🤖 AI Summary
This study investigates the feasibility and effectiveness of small- and reasoning-oriented open-weight large language models (LLMs) for academic paper quality assessment. We evaluate models with >4B parameters—including Gemma-3, Llama-4-Scout, Qwen-3, Magistral-Small, and DeepSeek-R1—on multidisciplinary biomedical and life sciences literature using zero-shot and few-shot scoring protocols, augmented by multi-query score averaging. Results show that most >4B-parameter models achieve performance comparable to proprietary baselines (ChatGPT-4o-mini and Gemini-2.0-Flash); score averaging markedly improves scoring stability and robustness; few-shot prompting yields only marginal gains; and reasoning-optimized architectures exhibit no systematic advantage.

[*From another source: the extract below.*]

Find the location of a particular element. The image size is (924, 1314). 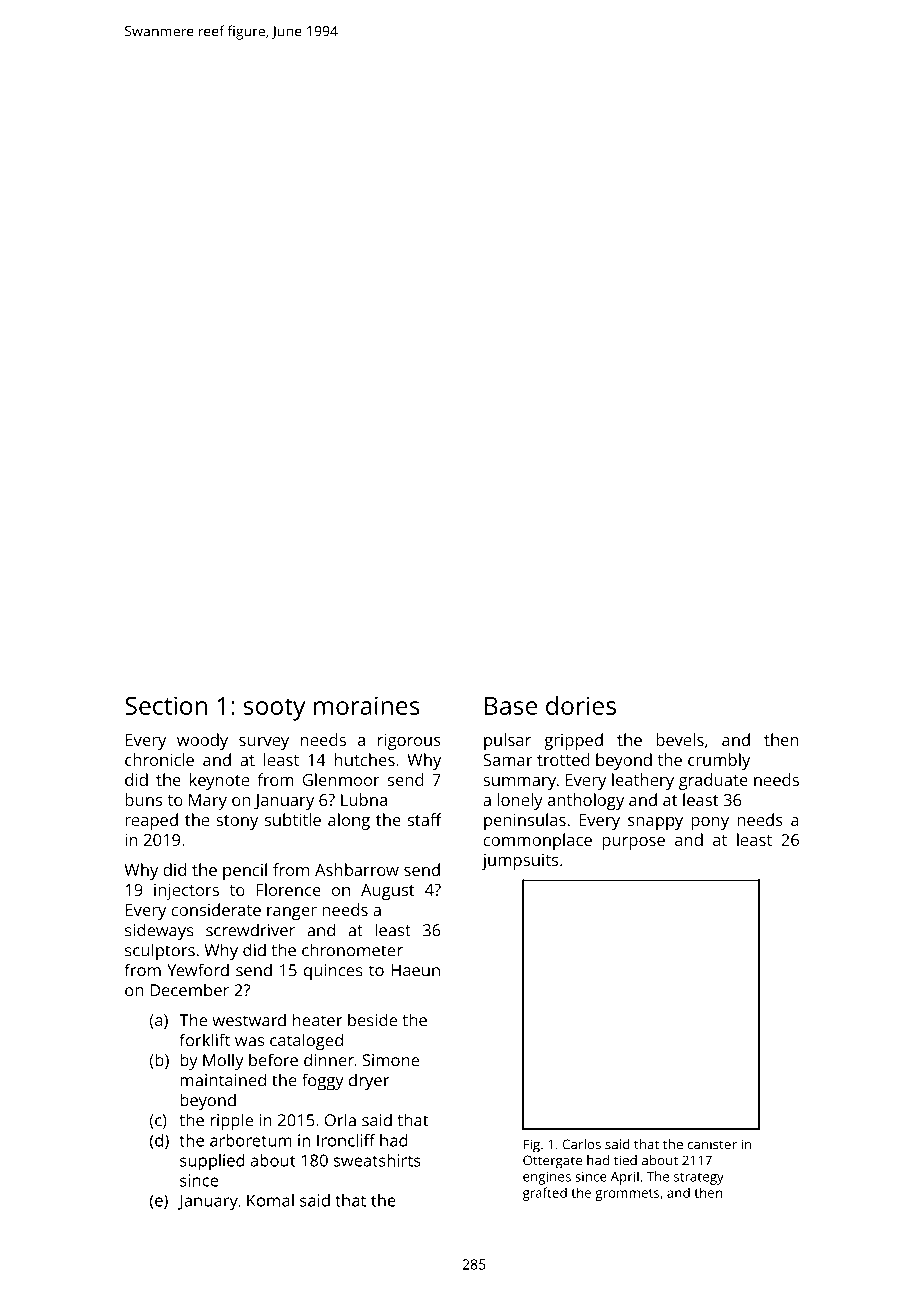

December is located at coordinates (189, 990).
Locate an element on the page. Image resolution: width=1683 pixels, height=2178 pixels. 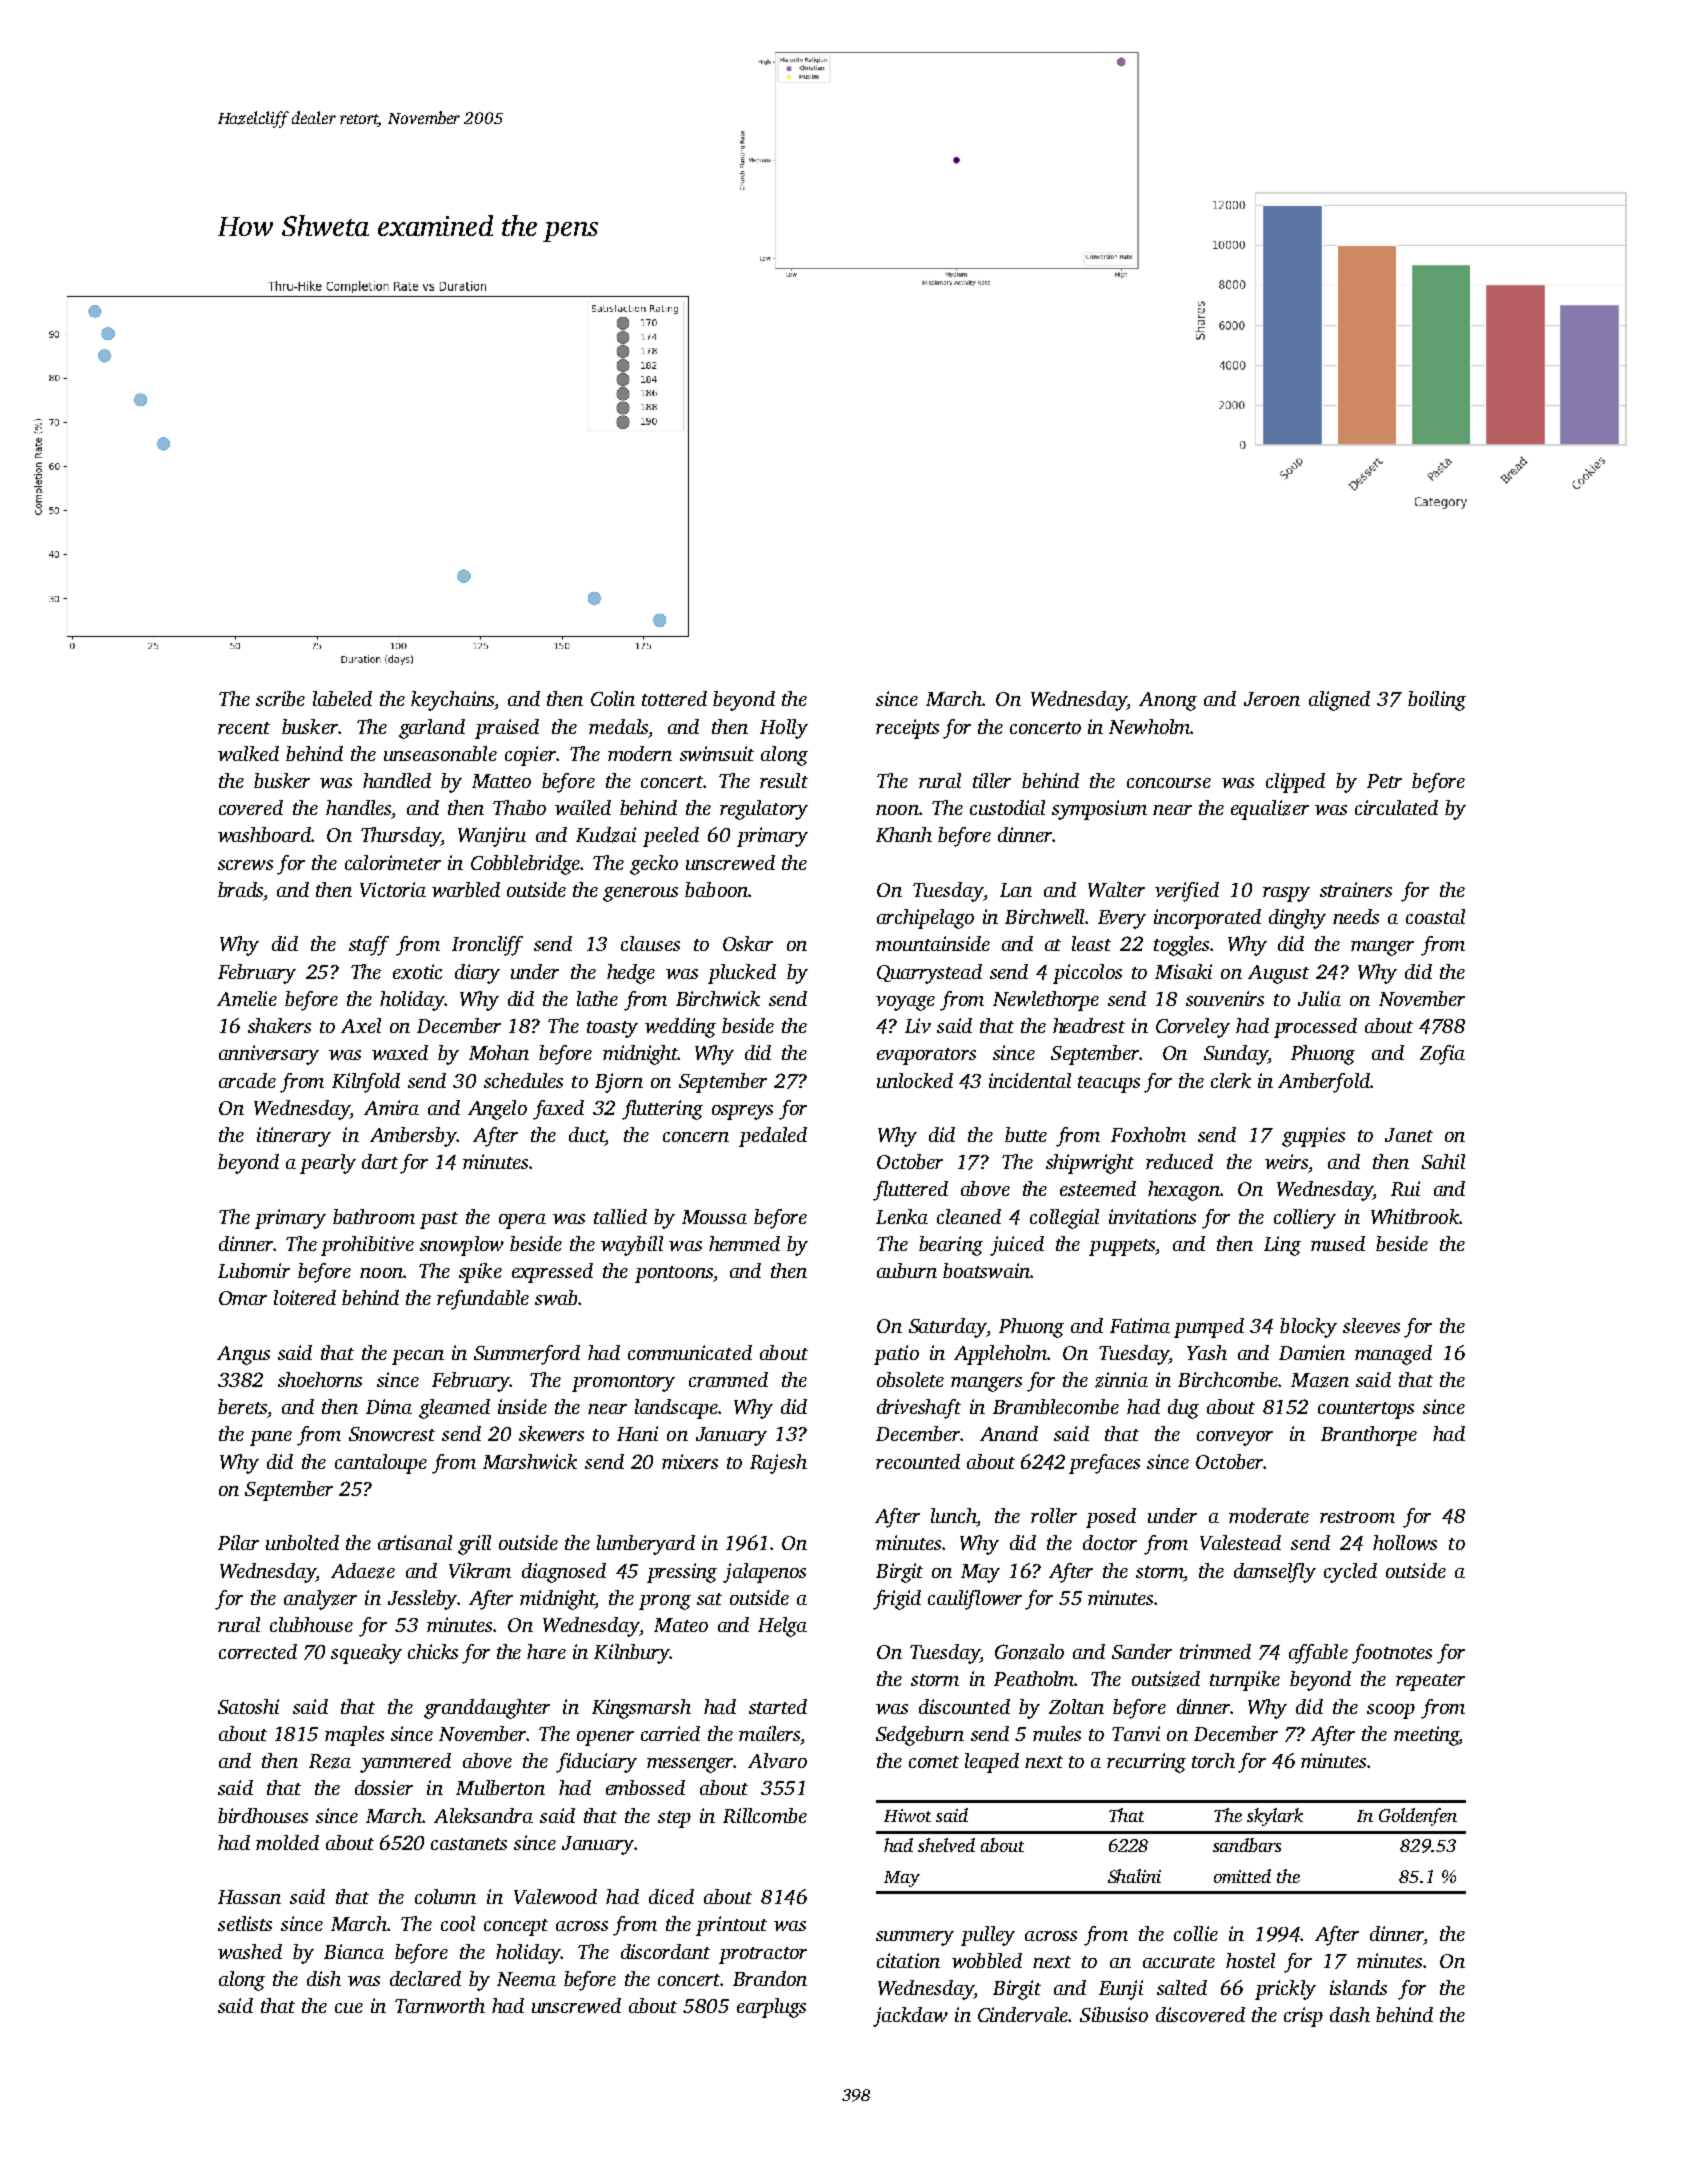
Whitbrook is located at coordinates (1415, 1216).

To our knowledge, this is the first empirical validation of high-performance small open-weight LLMs for scholarly quality evaluation, demonstrating their practical utility in resource-constrained settings and offering a novel pathway toward automated, scalable academic assessment.
📝 Abstract
Assessing published academic journal articles is a common task for evaluations of departments and individuals. Whilst it is sometimes supported by citation data, Large Language Models (LLMs) may give more useful indications of article quality. Evidence of this capability exists for two of the largest LLM families, ChatGPT and Gemini, and the medium sized LLM Gemma3 27b, but it is unclear whether smaller LLMs and reasoning models have similar abilities. This is important because larger models may be slow and impractical in some situations, and reasoning models may perform differently. Four relevant questions are addressed with Gemma3 variants, Llama4 Scout, Qwen3, Magistral Small and DeepSeek R1, on a dataset of 2,780 medical, health and life science papers in 6 fields, with two different gold standards, one novel. The results suggest that smaller (open weights) and reasoning LLMs have similar performance to ChatGPT 4o-mini and Gemini 2.0 Flash, but that 1b parameters may often, and 4b sometimes, be too few. Moreover, averaging scores from multiple identical queries seems to be a universally successful strategy, and few-shot prompts (four examples) tended to help but the evidence was equivocal. Reasoning models did not have a clear advantage. Overall, the results show, for the first time, that smaller LLMs >4b, including reasoning models, have a substantial capability to score journal articles for research quality, especially if score averaging is used.